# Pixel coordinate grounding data

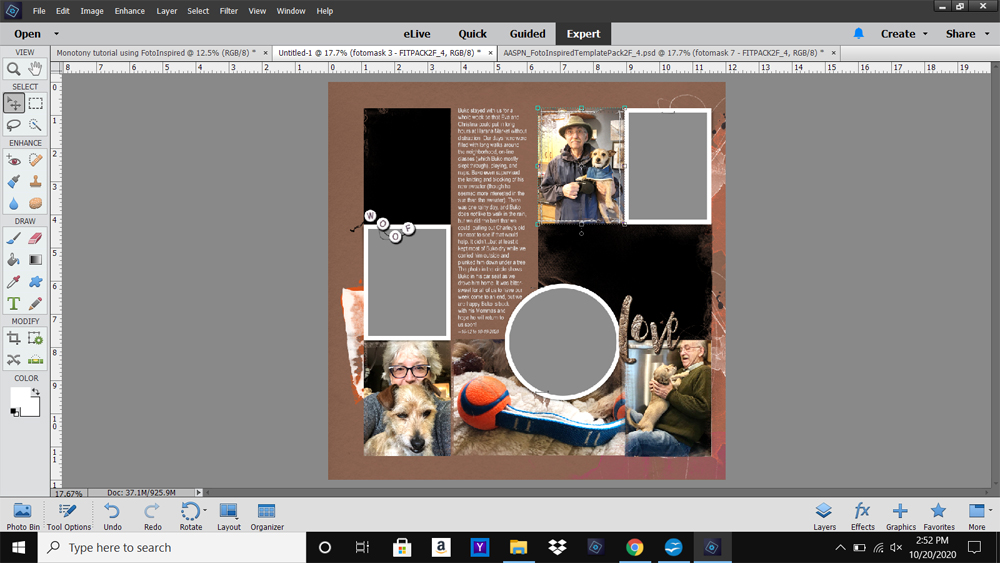Switch to the Guided tab
Image resolution: width=1000 pixels, height=563 pixels.
pos(527,34)
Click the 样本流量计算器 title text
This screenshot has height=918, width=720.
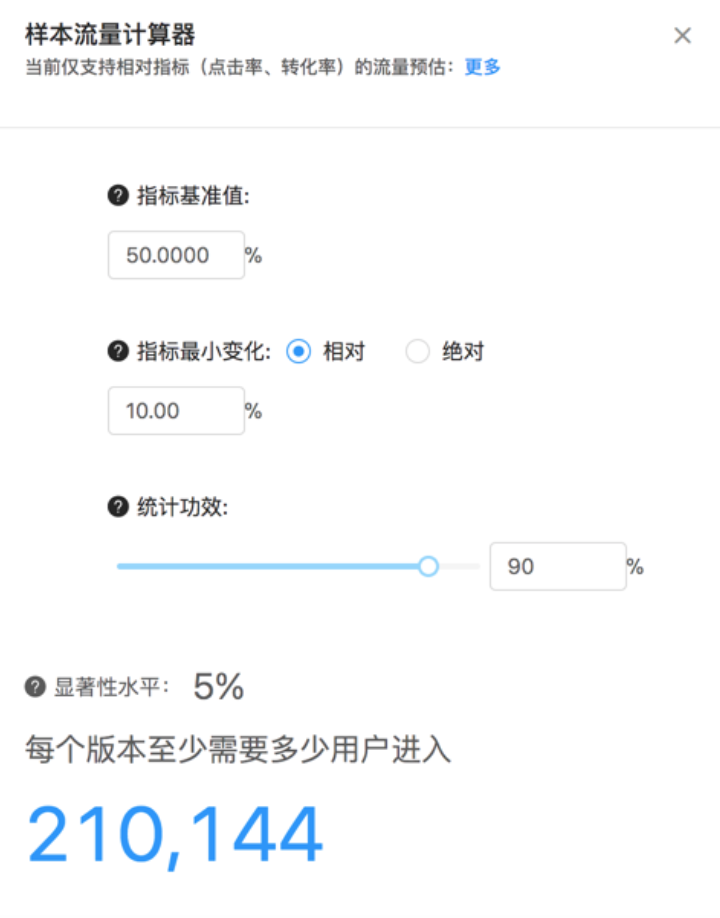click(x=110, y=35)
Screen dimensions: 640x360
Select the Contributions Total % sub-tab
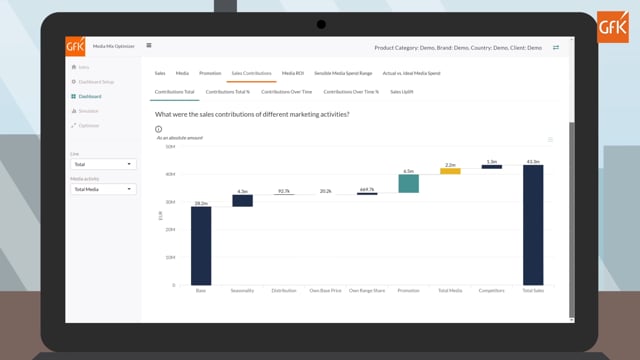pyautogui.click(x=228, y=92)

# EXERCISE
Only the lines from the line with "Screen dimensions: 640x360" through the end of the entries above, copied exactly and with both ends included, belong in the response; the pictures do not.

# ANSWER SPACE
Screen dimensions: 640x360
Select the Contributions Total % sub-tab
pyautogui.click(x=228, y=92)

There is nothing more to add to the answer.